Gelet op de financiële toestand van de gemeente;
Gelet op de in dit verband geldende onderrichtingen bij de opmaak van budgetten en meerjarenplannen;
Gelet op het advies van de FOD Economie van 4 september 2009 aangaande het ontwerp van reglement m.b.t. ambulante activiteiten op de openbare markten en op het openbaar domein;
Overwegende dat de organisatie van en het toezicht op de markten voor de gemeente aanzienlijke kosten teweegbrengt;
Overwegende dat het redelijk en verantwoord is dat de gemeente met de invoering van dit belastingreglement een deel van deze kosten wenst te financieren;
Om de wekelijkse markten een stimulans te geven, is het evenwel gepast om een vermindering toe te staan aan de marktkramers die onmiddellijk voor een volledig jaar betalen, omdat zij de continuïteit van de wekelijkse markten mee verzekeren;
Op de voordracht van college van burgemeester en schepenen;
De artikelen 41, 162 en 170, §4 van de Grondwet;
Het Decreet Lokaal Bestuur van 22 december 2017, en meer specifiek de artikelen 2, 40, 41, 252, 286 t.e.m. 287 en 326 t.e.m. 335;
Het Decreet van 30 mei 2008 betreffende de vestiging, de invordering en de geschillenprocedure van provincie- en gemeentebelastingen, en latere wijzigingen;
De omzendbrief KB ABB 2019/2 van 15 februari 2019 over de gemeentefiscaliteit;
De wet van 25 juni 1993 betreffende de uitoefening en de organisatie van ambulante en kermisactiviteiten, en latere wijzigingen;
Deze ontvangst is voorzien in het budget van 2022-2026 op MJP000845.

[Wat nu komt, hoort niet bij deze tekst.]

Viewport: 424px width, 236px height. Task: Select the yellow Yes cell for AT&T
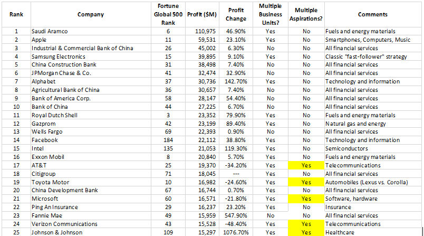click(x=306, y=165)
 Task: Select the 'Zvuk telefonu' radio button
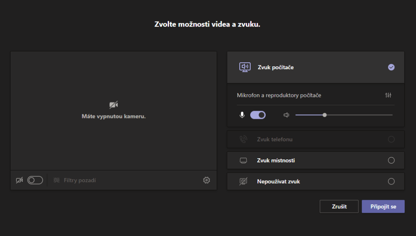click(391, 139)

Er wordt met ingang van 1 januari 2023 voor een termijn die eindigt op 31 december 2025, ten voordele van de stad Beringen, een belasting geheven op de standplaatsen op de markten, openbare plaatsen, wegen en gemeente-eigendommen, ten laste van de natuurlijke en rechtspersonen die op deze standplaatsen ambulante activiteiten uitoefenen.
Het besluit van 30 december 2019 wordt vanaf 1 januari 2023 opgeheven.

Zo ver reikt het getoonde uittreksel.